The Montrose occurrence is located southwest of Siwash Creek, approximately 3.4 kilometres east of its creek mouth on the Fraser River.
The area near the confluence of the north, middle and south forks of Siwash Creek is characterized by poorly to moderately bedded, dark- coloured, pyritic, slaty argillite locally intercalated with thin beds of greywacke and siltstone, all assigned to the Ladner Group. These rocks have been intruded by locally altered, light-coloured, felsic sills and dikes.

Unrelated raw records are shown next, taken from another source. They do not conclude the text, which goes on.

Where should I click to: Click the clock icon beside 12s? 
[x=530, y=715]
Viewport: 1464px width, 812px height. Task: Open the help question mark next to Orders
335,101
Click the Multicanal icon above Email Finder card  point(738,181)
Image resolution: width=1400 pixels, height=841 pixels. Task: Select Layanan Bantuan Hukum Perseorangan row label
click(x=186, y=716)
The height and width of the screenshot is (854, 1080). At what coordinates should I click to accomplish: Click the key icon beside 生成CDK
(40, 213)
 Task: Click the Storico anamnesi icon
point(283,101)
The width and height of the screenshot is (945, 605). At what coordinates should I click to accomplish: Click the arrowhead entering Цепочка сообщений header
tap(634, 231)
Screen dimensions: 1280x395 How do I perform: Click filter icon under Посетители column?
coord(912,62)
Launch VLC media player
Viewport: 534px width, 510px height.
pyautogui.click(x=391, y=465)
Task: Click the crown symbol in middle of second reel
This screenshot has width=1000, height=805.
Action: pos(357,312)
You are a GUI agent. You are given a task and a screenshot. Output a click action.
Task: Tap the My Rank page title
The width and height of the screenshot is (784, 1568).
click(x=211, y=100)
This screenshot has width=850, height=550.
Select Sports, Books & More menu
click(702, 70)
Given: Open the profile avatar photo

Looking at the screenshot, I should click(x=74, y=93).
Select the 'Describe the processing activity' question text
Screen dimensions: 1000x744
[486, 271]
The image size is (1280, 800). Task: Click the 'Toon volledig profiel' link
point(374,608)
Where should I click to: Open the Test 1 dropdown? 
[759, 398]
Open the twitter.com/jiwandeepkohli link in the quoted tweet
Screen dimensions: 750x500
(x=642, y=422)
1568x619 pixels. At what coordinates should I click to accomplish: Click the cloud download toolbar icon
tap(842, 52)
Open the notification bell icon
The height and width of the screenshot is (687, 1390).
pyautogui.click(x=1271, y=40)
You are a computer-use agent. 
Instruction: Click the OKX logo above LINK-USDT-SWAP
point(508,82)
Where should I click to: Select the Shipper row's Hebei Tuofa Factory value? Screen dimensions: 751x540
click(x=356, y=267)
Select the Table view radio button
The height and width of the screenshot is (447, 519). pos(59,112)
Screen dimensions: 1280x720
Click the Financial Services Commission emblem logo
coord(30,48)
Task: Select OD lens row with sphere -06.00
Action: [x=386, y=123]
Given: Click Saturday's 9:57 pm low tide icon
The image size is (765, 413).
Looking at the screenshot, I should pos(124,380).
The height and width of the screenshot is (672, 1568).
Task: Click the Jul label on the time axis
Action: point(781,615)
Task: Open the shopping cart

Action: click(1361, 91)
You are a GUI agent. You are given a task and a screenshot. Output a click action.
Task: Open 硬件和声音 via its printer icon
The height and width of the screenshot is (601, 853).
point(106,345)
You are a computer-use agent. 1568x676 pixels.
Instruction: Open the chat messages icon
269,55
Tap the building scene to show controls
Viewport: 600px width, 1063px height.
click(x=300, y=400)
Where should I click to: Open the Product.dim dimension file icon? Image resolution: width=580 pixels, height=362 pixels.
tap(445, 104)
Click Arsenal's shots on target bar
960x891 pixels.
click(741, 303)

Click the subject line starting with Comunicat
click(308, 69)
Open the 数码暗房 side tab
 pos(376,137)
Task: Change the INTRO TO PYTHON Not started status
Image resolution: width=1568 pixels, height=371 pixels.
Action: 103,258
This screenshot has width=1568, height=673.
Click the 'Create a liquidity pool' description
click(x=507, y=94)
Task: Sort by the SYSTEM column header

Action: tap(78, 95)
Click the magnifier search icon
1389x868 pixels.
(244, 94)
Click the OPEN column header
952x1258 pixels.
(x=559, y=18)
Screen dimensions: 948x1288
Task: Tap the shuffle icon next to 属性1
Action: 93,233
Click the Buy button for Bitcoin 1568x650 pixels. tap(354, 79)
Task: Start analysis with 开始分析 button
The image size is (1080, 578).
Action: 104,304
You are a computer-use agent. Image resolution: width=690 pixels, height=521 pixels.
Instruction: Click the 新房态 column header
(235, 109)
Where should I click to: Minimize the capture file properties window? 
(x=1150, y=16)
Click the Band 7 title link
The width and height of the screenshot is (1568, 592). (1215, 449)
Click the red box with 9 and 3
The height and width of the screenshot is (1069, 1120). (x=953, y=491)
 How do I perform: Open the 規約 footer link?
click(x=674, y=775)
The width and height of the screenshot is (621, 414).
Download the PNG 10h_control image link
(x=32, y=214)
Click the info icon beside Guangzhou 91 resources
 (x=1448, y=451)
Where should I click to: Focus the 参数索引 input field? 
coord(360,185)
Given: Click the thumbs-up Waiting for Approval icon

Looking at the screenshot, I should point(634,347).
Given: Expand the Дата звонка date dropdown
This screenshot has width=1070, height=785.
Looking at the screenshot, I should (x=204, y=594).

Gold is spatially associated with feldspar porphyry dikes and sills in the area of the Montrose occurrence. Fine gold, occurring both in pyritic quartz veins and their intrusive host, is generally coated with a film of iron oxide (Bulletin 79, page 62). Refer to the Roddick occurrence (MINFILE 092HNW004) for details of regional and typical deposit geology in the Siwash Creek area.
The Montrose occurrence was discovered in the early 1890's, around the same time as the Roddick occurrence, and may represent the north westward strike extension of the mineralization explored there. By 1901, underground development totalling 107 metres had been completed, exposing a 2.44-metre wide "ledge" at the face of a drift. Assays ranging from $15 to $25 per ton (24.88 to 41.47 grams per tonne gold equivalent) were reported.
In 1980, Aquarius Resources prospected and took soil samples in the area. In 1998, Hillsbar Gold completed a program of geological mapping and geochemical sampling on the area as the Mike claim.